Это лето для всего семейства прошло довольно быстро в её постоянном поиске здесь корма для себя и для них  её таких игривых деток. И, еще лето прошло в их бесконечной детской игре на каменистом берегу реки Пылгаваям.

Ранней осенью, а это время года она любила больше всего на свете Умка Большая обходила на Тополёвке свои большие угодья. Где кислую, не прибитую первым морозцем такую витаминную рябинку схватит, а где среди зарослей кедрача и ольховника, оставшуюся, как хорошее вино в бутылке, разогретую здешним скудным солнцем довольно мягкую морошку языком своим сорвет, а то и подмороженной ранним утром сочной, тающей во рту голубикой полакомится, слизав своим шершавым языком её с не высоких веточек, обильно усыпанных круглыми синими ягодами вместе с зелеными округлыми яйцевидно-овальными зелеными листьями, которые, как и сама ягода богаты здешними тундряными витаминами, микроэлементами, которые ох как ей теперь нужны на долгую-предолгую здешнюю камчатскую зиму. И, все это она делала сейчас как-то инстинктивно, нисколько не ведая о тех особых и нужных ей и её детям витаминах и макро- и микроэлементах, которыми были наполнены и эти сочные сизые ягоды голубики, красящие её черные губы и красный язык, и эти маленькие её листья, легко проглатывая всё смоченное её самой по себе льющейся на эту легкую кислинку слюной. На закуску она сегодня решила съесть пару коричневых шишек кедрача, тщательно разжевывая их своими крупными зубами, чтобы белое жирное смолистое с ароматом кедрача их августовское молочко наполнило её рот и затем наполнило бы всю её особым ароматом и благоуханием этой летней радости, благо на сопке их этих шишек было довольно много. Широко, раскрыв свои округлые черные ноздри и глубоко вдохнув августовский свежий воздух Умка Большая ощущала, что уже дело близится к здешней длинной зиме и, надо бы ей теперь побыстрее запасаться побольше жирком, чтобы легче было здесь перезимовать всем многочисленным её семейством.

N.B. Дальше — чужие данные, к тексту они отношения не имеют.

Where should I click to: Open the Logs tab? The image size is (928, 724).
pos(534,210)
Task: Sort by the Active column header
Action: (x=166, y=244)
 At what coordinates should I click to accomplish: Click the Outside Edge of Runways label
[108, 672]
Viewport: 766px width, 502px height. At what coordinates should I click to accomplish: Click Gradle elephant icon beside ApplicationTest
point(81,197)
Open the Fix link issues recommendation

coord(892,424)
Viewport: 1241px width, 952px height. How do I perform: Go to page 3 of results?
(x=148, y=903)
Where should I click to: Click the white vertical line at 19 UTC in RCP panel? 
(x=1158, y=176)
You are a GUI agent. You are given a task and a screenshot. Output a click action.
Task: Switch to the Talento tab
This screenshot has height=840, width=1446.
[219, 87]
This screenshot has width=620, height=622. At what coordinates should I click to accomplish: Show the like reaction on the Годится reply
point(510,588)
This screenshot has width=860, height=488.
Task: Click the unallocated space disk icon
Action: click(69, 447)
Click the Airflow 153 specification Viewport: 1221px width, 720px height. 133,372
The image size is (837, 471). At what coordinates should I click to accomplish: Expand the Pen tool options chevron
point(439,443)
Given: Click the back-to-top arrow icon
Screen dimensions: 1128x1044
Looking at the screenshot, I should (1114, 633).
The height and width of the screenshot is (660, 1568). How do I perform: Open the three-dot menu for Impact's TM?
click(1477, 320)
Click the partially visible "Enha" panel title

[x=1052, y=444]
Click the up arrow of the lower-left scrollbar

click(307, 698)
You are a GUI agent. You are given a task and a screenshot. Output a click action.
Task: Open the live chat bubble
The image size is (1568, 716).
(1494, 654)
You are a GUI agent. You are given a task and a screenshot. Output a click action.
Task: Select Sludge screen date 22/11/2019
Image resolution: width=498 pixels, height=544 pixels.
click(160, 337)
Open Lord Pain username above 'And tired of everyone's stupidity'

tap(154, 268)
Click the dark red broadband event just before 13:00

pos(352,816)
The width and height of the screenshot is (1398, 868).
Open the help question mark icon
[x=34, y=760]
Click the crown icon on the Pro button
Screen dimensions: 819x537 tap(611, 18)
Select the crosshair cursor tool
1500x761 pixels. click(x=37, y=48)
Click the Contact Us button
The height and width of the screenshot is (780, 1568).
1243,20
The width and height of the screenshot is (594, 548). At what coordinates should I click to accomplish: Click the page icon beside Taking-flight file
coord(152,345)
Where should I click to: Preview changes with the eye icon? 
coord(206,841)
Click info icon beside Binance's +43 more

И ей ведь надо, не столько себя накормить, она уже еще к августу нагуляла сантиметров пять жира под своей кожей, который легко перекатывался при её беге по кочкарнику или бегу по берегу здешней реки. Этого запаса жира с избытком должно хватить ей на долгую здешнюю зиму, а надо было ей еще сына Веха и дочь Олелей накормить своим жирным молоком, которое они будут по очереди пить вероятно всю эту зиму. Олелей та более умная и смышленая, а Вех всё только бы играл и больше сам. Он постоянно ленится и не хочет учиться ловить на перекате вместе с ними здешнюю красную рыбу.